A leitura de Junqueiro não pode não estar afectada por esse potencial anti-moderno (que faz parte da sua densificação histórica), quer ao nível da dicção, quer ao nível simbólico-literário. Entretanto, esse potencial de anti-modernidade surgiu precisamente como o terreno em que melhor se alicerçou, também, o seu potencial de futuro (pelo menos, o futuro daquele particular passado que foi o seu presente).
Há em Guerra Junqueiro e Oliveira Martins a proposta de uma ideia histórica de Portugal que, também em ambos, não surpreende ver-se polarizada em torno da figura (poligonal) de Camões. Era aliás o próprio Junqueiro o primeiro a reconhecer que o seu poema A Pátria continha uma ideia de ressurgimento da Nação em torno das figuras, para ele emblemáticas, de Nun’Álvares e de Camões. Mas, no mesmo poema, atenção especial deve ser dada, no contexto presente, à figura do Doido, bem como as relações que estabelece com o políptico de Oliveira Martins e a caracterização que ele faz da História de Portugal.

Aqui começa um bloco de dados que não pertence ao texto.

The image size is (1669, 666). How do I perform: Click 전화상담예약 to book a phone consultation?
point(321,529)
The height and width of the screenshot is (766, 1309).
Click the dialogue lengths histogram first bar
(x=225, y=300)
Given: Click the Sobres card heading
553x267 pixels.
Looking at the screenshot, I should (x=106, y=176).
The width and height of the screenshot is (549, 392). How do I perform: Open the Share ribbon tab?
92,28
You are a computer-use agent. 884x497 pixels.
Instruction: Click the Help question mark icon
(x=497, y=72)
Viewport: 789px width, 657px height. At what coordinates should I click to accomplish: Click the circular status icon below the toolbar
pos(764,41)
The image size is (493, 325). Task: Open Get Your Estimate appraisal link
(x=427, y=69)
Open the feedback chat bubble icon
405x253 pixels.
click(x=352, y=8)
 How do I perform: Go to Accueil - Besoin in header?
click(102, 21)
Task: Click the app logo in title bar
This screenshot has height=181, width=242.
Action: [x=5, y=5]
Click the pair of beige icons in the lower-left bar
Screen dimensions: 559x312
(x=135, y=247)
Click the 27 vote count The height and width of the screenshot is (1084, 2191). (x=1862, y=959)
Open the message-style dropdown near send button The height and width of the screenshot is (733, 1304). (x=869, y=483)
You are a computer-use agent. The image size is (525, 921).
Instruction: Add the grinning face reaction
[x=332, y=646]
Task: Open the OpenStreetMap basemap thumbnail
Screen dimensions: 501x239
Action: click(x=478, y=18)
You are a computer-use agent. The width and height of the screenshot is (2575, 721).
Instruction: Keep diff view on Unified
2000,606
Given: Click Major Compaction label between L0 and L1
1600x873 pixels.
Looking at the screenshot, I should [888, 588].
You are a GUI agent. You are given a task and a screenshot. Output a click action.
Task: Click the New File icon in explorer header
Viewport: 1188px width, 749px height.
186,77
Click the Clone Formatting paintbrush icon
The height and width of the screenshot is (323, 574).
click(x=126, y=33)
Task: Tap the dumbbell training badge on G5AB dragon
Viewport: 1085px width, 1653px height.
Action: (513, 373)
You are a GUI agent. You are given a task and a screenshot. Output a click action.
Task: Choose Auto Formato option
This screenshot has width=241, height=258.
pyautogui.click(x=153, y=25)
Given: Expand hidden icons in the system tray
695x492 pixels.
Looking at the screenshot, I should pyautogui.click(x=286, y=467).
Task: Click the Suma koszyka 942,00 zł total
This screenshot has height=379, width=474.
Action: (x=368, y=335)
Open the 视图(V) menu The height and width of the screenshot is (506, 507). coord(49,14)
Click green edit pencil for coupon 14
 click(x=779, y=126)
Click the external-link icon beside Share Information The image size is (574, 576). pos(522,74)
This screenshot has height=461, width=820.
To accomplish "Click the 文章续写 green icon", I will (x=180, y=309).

Já Hélder Macedo (“A Mensagem e as mensagens…”, 2006, pp. 150-164), com justeza, sublinhara a visão orgânica da História de Portugal de Oliveira Martins e a sua impossibilidade ontológica (e por isso paradoxal existência histórica) como “visão fantasmática de Portugal”, lembrando a caracterização que este autor faz do país como uma nação “decrépita e doida”, caída em “estado comatoso” (Idem). Ora a figura do Doido é no poema de Junqueiro central, transportando memórias simultaneamente shakespearianas e camonianas – visto que ao seu recorte alusivo a tragédias como Hamlet ou King Lear se acrescenta o facto de que é explicitamente associado à figura de Camões – mas também à dinastia espectral dos Braganças, desfilando perante D. Carlos. Esta dimensão espectral e fantasmática, associada àqueloutra representada pela figura do Doido, introduz no poema um modo de reflexão que faz convergir a questão político-social com a questão mítico-simbólica.
O projecto literário de Junqueiro parece propor a reescrita da epopeia como o lugarmoderno por excelência– no que seria um projecto claramente deslocado, ou pelo menos de conformação paradoxal, como a futurante Mensagem (previamente intitulada Portugal, como sabemos) deixaria entrever. A construção da modernidade da Mensagem precisa, assim, da retaguarda que Junqueiro lhe oferece como mediação camoniana. Camões e em particular Os Lusíadas, os grandes silenciados na obra de Pessoa, são-no também pela sua incorporação através de Junqueiro e pela forma como são anexados, via Oliveira Martins, como particular obsessão apocalíptica que em Mensagem se acoplará ao visionarismo do Quinto Império.